In an effort to make it even more convenient, the clerk’s office added Saturday hours leading up to the election.
With Whitley County’s unique situation, voters were able to cast a ballot at either the main office in Williamsburg, or the satellite office in Corbin.
Then there was the change to absentee voting.
Unlike previous elections, a voter didn’t have to be going out of town or otherwise unable to go to the polls on election day in order to be able to cast an absentee ballot.
Simply call or go online and request a ballot be mailed. Ballot arrives. Voters completes it, signs it and sends it back.
For those who were concerned about the ballot arriving in Williamsburg, Virginia, or one of more than 25 cities and towns named Williamsburg across the U.S. as opposed to Williamsburg, Kentucky, secure drop boxes were placed at both offices where ballots could be hand delivered.
Score a win for both access to the polls and a secure election.
While some states have elected to send a ballot to every registered voter listed on the voter rolls, Kentucky opted to only send ballots to voters that requested one.
Another win for both access to the polls and a secure election.
On election day, the numerous polling locations typically seen across the county and the state were condensed to a single location in each county.
Willis took some initiative with Whitley County to add a location at Corbin Primary School along with the location at Whitley County High School.
All of these changes resulted in voter turnout running at more than 30 percent with more than 7,000 votes being cast.
While the changes, especially in the polling locations, didn’t go as well in other parts, of the state, generally, the revised process was well received.
There are some other changes the legislators are proposing. Some good, and some not so good.
- They want to expand voting hours to 7 p.m.
- Offer a permanent way for a voter who has incorrectly filled out an absentee ballot to have it corrected.
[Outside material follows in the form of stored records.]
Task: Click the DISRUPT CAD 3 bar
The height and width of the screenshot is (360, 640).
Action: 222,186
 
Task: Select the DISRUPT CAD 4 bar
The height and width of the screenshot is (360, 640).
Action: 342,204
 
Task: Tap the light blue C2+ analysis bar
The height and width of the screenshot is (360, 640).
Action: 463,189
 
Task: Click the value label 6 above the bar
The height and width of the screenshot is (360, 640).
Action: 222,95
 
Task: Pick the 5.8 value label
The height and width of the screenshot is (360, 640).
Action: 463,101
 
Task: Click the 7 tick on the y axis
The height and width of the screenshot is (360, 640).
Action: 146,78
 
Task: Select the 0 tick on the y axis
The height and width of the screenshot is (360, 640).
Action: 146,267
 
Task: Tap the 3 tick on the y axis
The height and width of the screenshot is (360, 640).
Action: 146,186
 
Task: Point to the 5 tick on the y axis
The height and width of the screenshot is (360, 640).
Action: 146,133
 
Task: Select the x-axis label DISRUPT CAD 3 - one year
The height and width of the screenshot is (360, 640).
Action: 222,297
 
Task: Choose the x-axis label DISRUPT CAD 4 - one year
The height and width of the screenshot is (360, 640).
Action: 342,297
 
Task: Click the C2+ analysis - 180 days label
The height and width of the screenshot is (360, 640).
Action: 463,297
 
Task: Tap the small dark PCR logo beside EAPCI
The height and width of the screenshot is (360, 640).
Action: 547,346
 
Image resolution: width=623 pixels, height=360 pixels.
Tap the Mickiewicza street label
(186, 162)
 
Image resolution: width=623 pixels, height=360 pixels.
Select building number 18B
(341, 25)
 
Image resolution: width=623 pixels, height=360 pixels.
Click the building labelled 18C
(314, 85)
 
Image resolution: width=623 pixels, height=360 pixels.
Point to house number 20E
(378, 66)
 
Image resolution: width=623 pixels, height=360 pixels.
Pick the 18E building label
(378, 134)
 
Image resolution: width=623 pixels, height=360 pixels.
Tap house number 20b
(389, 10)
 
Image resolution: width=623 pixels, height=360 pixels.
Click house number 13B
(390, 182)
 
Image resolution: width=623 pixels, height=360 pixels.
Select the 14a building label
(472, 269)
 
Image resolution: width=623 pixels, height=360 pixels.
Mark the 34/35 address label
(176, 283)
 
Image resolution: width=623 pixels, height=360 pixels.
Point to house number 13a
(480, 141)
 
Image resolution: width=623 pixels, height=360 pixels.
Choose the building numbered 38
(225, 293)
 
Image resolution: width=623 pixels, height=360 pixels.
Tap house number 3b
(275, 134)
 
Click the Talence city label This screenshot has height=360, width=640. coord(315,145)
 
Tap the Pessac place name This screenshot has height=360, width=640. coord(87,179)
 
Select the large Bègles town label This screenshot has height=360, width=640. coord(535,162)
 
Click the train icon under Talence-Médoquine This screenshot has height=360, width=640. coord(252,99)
Both are good ideas. The more eligible voters who cast ballots, the better it is for our county, state, country and republic.
When a clerk opens a ballot and finds a mistake such as two candidates marked in the same race, there should be a way to correct it so the voter’s ballot is correctly cast. A simple phone call may be enough to resolve it.
- Citizens having input into redistricting. Looking at Kentucky’s congressional map or legislative map will make your head spin.
I challenge fifth grade teachers to give their students a crack at drawing the next legislative maps. My cohort Mark White said he believes third grade students would be up to the task. It has to be better and cleaner than what we currently have.
My second option would be to let a computer do it. Tell it how many people should be in each district. Feed it the 2020 census information Use county lines, city limits, natural barriers such as rivers, etc. as boundaries, and go to it.
There are a few other items that I’m not on board with such as automatic voter registration, same-day voter registration, and automatic restoration of voting rights for felons.
Those are items that can be debated and discussed.
I’m hoping the Republican leadership in the legislature, and Gov. Beshear are willing to sit down and have a rational discussion about this. We will just have to wait and see.